As set out in the AOB, before introducing the embargo, Russia was one of the largest markets for Polish fruit and vegetables.
However, following the introduction of the embargo, the loss of trade was partially compensated for by Belarus, making the Commissioner’s home country, Poland, particularly vulnerable to the latest developments.
Acknowledging that certain member states have been hit harder by the decision than others, Wojciechowski said these differences must be taken into account in the Commission’s response to the embargo.
“The EU must show support and solidarity to the member states most affected,” he said, adding that the EU executive will focus on this embargo from the perspective of various members in order to consider a range of solutions.
In December, the European Council adopted sanctions against Belarus in response to the alleged channelling of migrants to the bloc’s borders, mostly with Poland and Lithuania.
In retaliation, Belarus announced in December an embargo on food imports into the country for food products originating from the EU and elsewhere, including the UK, Norway, and Switzerland.
“Retaliatory measures have been taken, taking into account continuing attempts of the collective West to exert illegal sanction pressure on our country,” the Minsk government said in a statement at the time.
The embargo, effective as of 1 January 2022 for six months, includes a long list of foodstuffs ranging from fresh produce such as apples, pears, strawberries, and tomatoes, as well as beef and various dairy products.
Belarus has since suggested this list could also be expanded in the near future.
According to the EU’s fresh produce association, Freshfel Europe, the restrictions stand to impact the entire European fruit and vegetable supply chain, including up to 500,000 metric tonnes of fresh produce exports from the EU to the value of around €300 million.
Expressing his frustration at the situation, Philippe Binard, general delegate of Freshfel Europe, said in a statement that European fruit and vegetables are “once again the hostages of international geopolitical disputes”.
However, Belarus has pegged the predicted impact closer to $530 million (€465 million) based on the value of imports from the affected countries in the first ten months of 2021.
Meanwhile, the embargo stands to hit certain EU countries and sectors harder than others.

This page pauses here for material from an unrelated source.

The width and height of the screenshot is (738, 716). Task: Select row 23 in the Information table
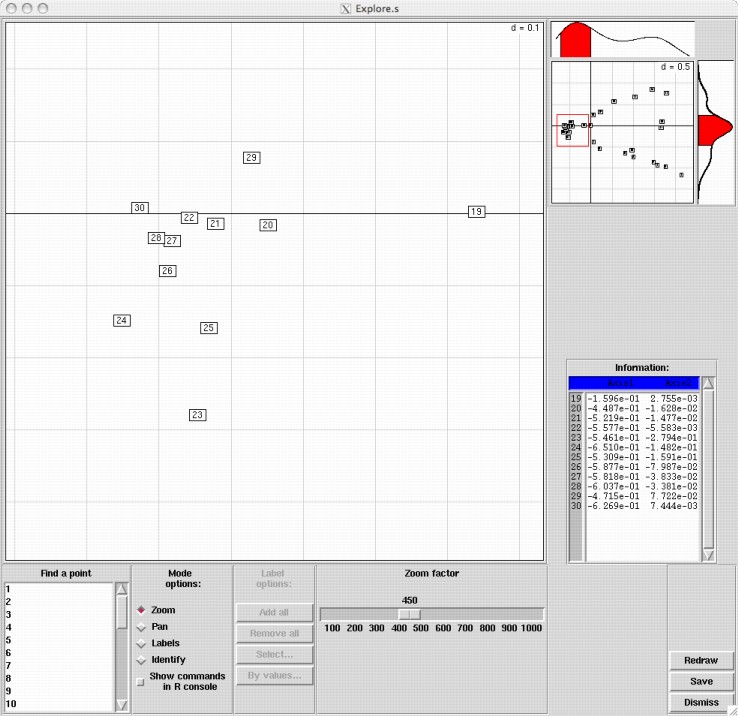point(640,438)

Besides Poland, where the apple sector is set to be most impacted by the restrictions, the Baltic states are also braced for the fallout from the embargo.
According to a statement by the Lithuanian national association of road carriers (Linava), the country’s transport companies alone stand to lose out on as much as €104 million a year as a direct result of the embargo.
“Lithuanian carriers will experience them most through the flow of transport services to other EU countries when food products are re-exported to Belarus from other countries,” Zenon Buivydas, secretary-general of the association, said. He added that the restrictions are of “great concern” to the transport business.